→ **Problem description**
Leave out the pictures and reproduce all of the data exactly.

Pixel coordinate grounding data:
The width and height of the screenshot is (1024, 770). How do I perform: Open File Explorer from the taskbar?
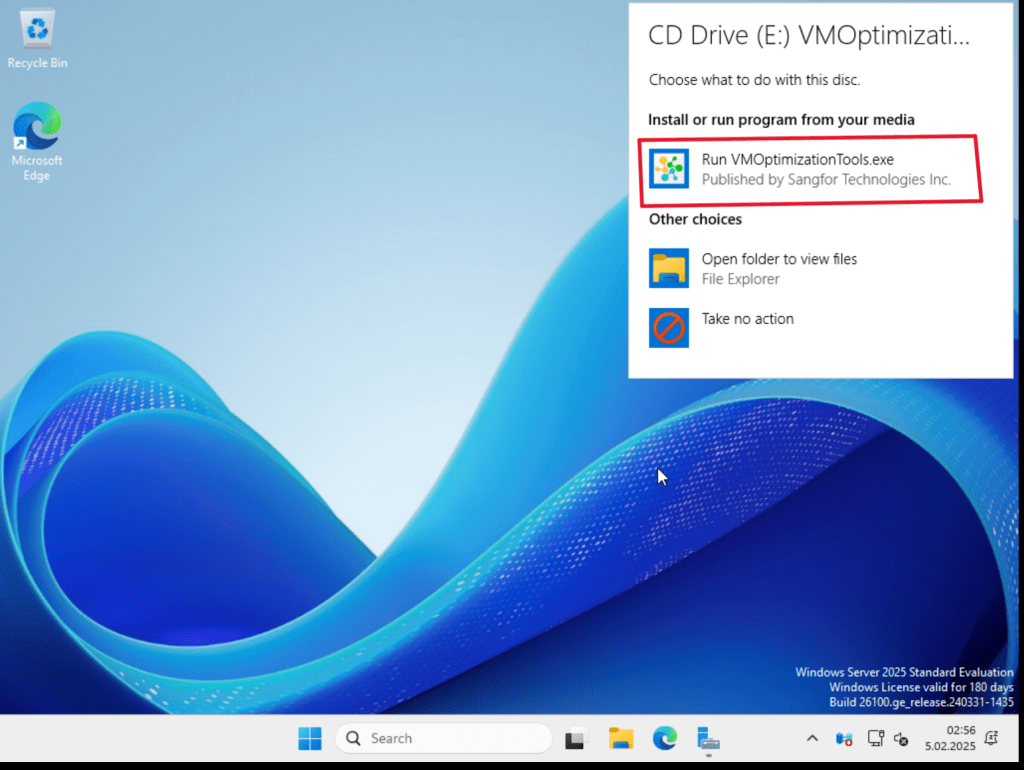[x=621, y=739]
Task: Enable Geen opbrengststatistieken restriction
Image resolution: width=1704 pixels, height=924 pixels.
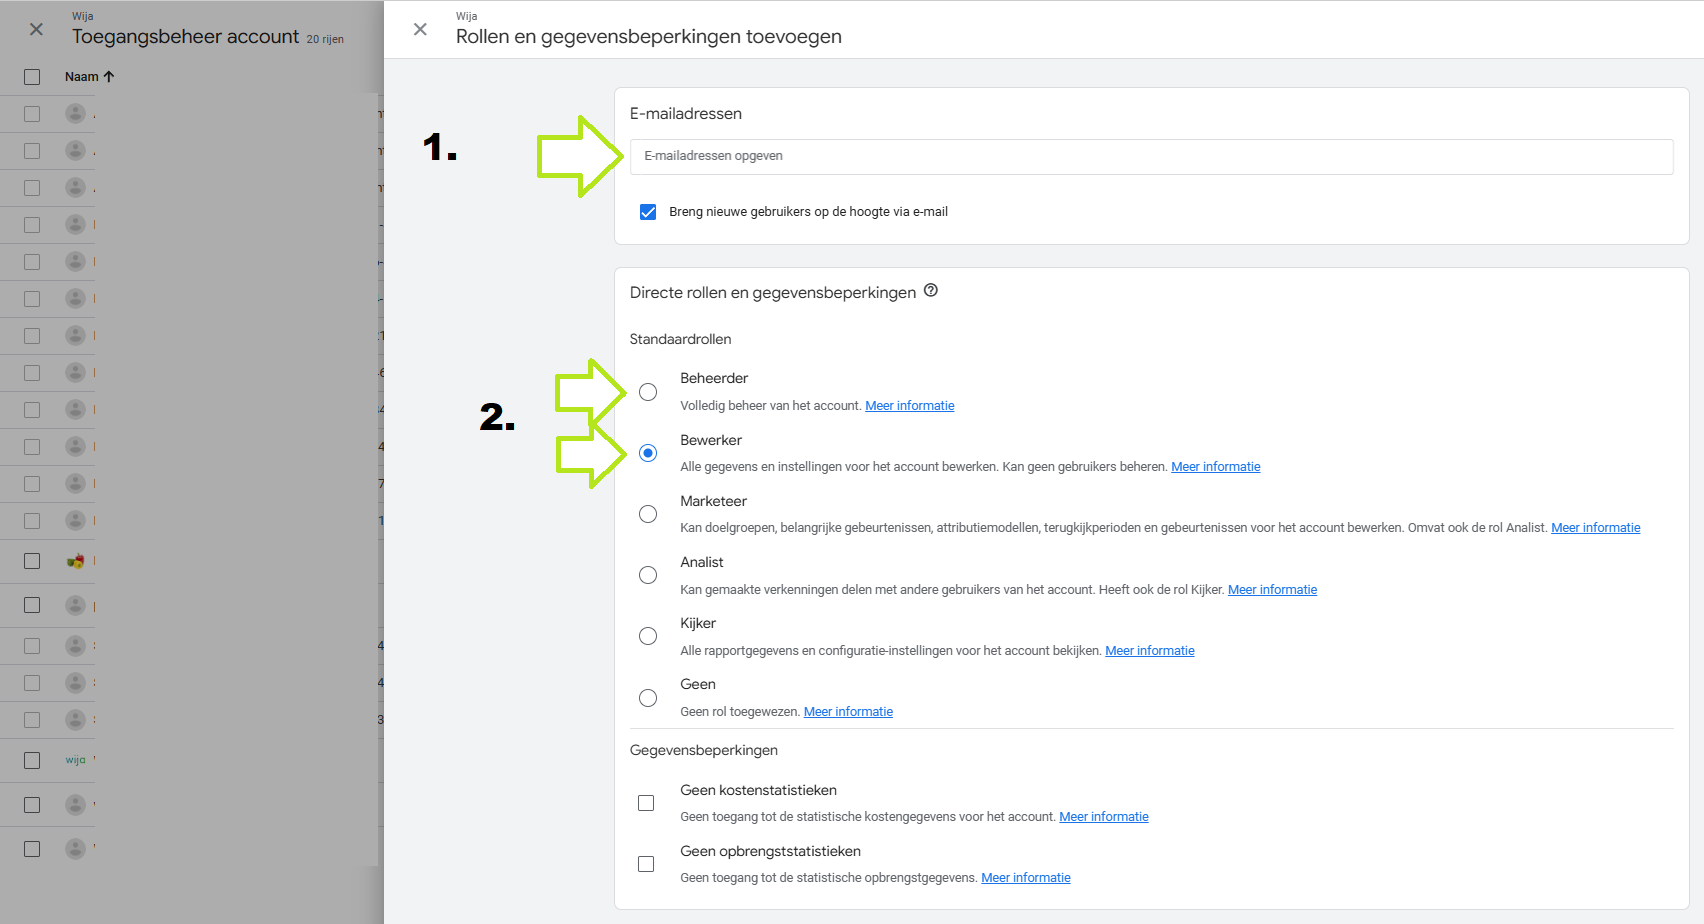Action: (646, 864)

→ **Solution to the problem**
The width and height of the screenshot is (1024, 770). How do I perform: Open File Explorer from the taskbar?
[x=621, y=739]
Task: Enable Geen opbrengststatistieken restriction
Image resolution: width=1704 pixels, height=924 pixels.
Action: (646, 864)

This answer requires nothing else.